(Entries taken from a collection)
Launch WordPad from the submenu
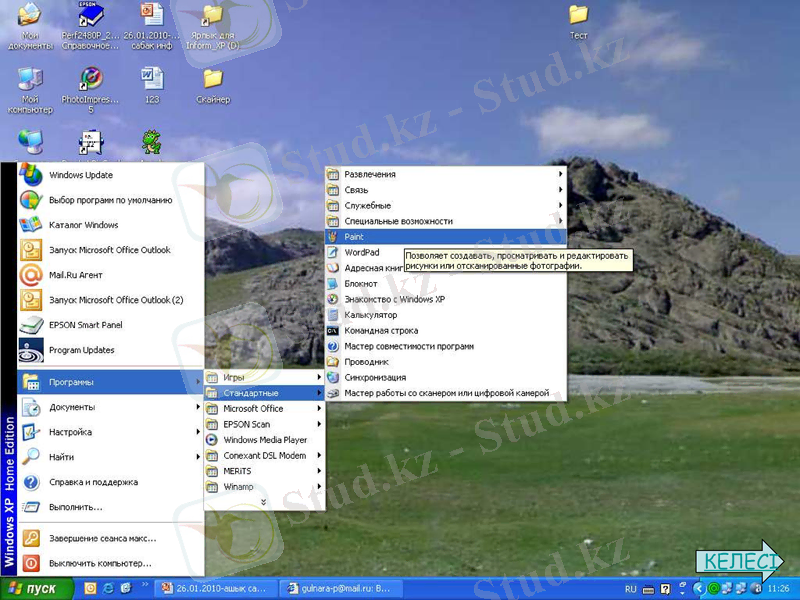800x600 pixels. tap(361, 253)
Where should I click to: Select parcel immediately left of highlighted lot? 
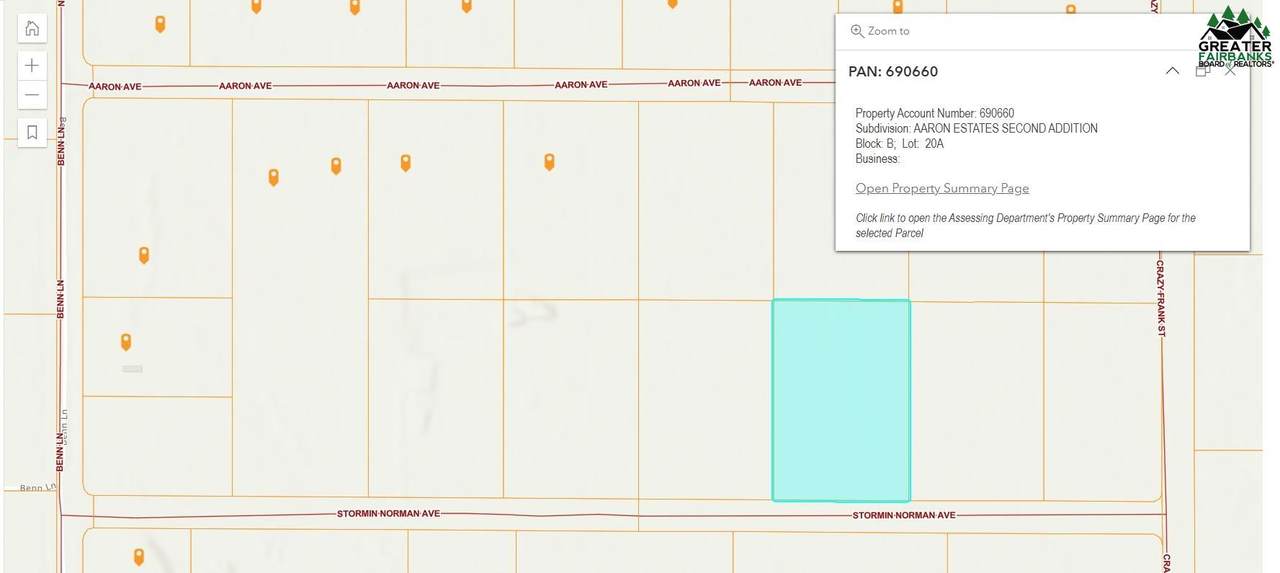[705, 400]
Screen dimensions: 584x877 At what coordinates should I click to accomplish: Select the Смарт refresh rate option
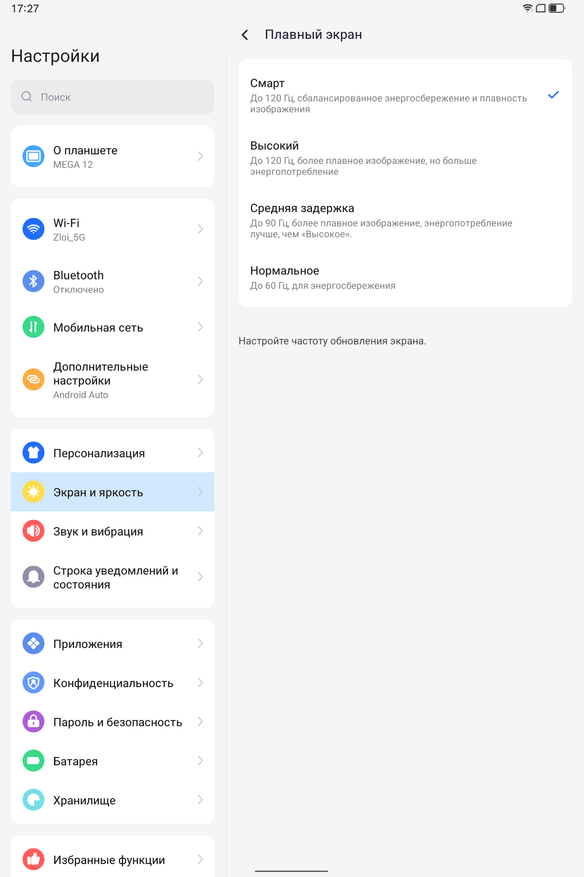405,95
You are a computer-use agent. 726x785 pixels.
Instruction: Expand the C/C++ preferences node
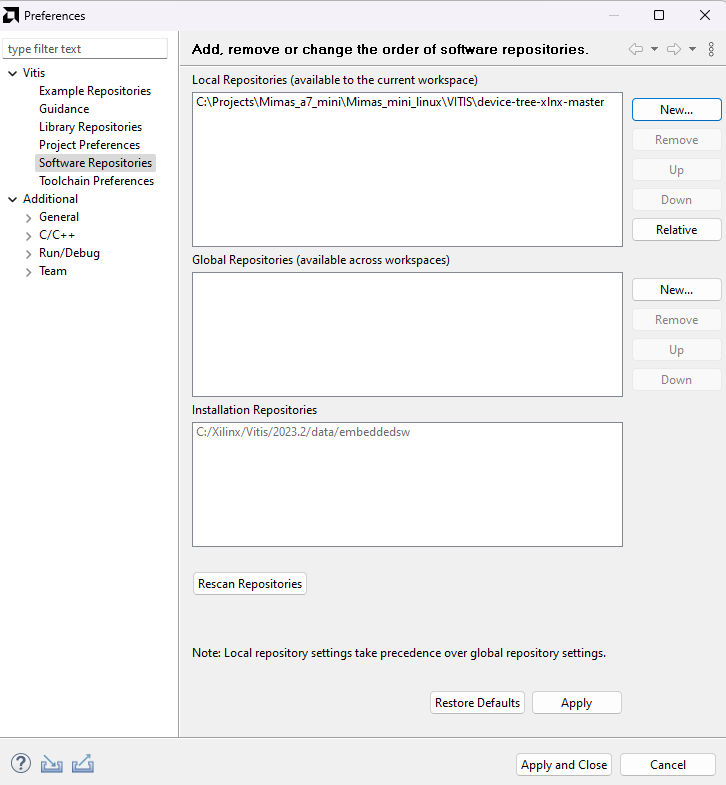pos(28,235)
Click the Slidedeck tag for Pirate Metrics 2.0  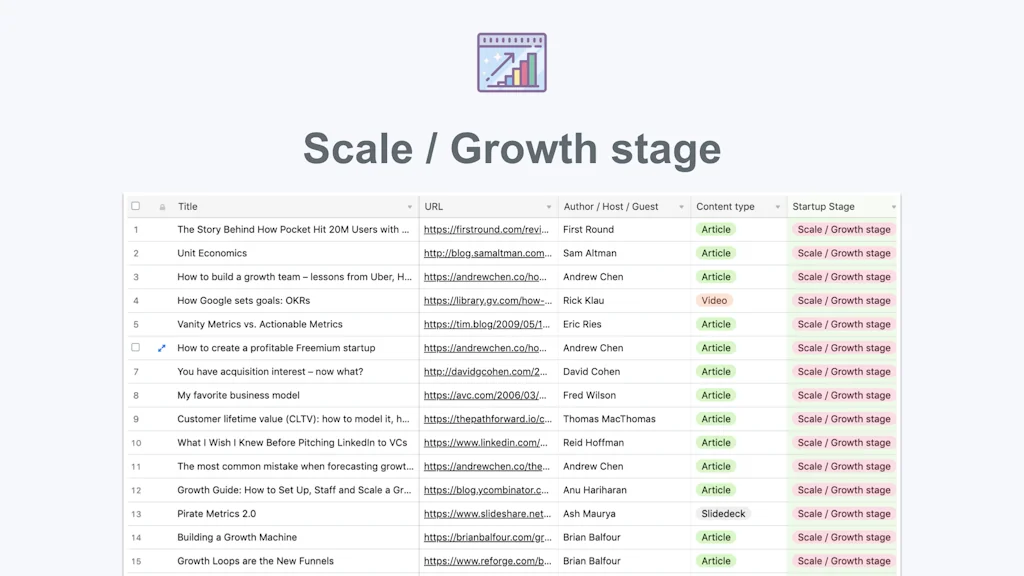click(723, 513)
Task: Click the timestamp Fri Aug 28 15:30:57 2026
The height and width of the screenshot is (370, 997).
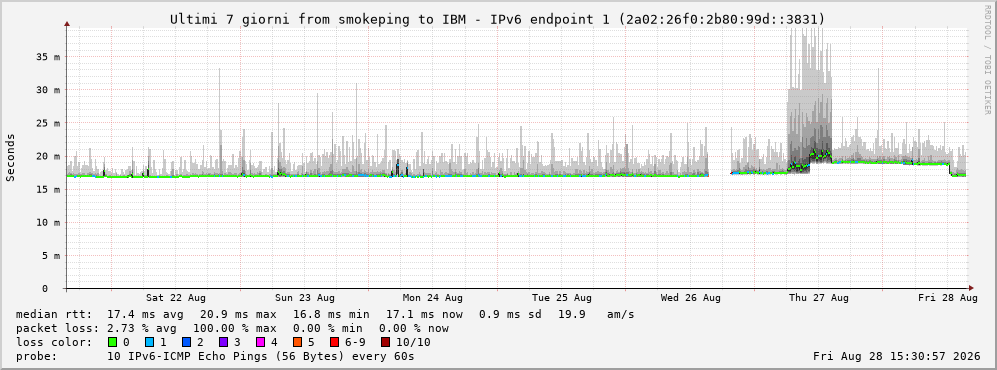Action: click(895, 356)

■ WHAT THE EXERCISE ASKS ■
Nothing but the lines from the one with "Task: Click the" through the end of the entries above, both included, should be set down, exactly and without pictures.

■ EXERCISE RESPONSE ■
Task: Click the timestamp Fri Aug 28 15:30:57 2026
The height and width of the screenshot is (370, 997).
Action: click(895, 356)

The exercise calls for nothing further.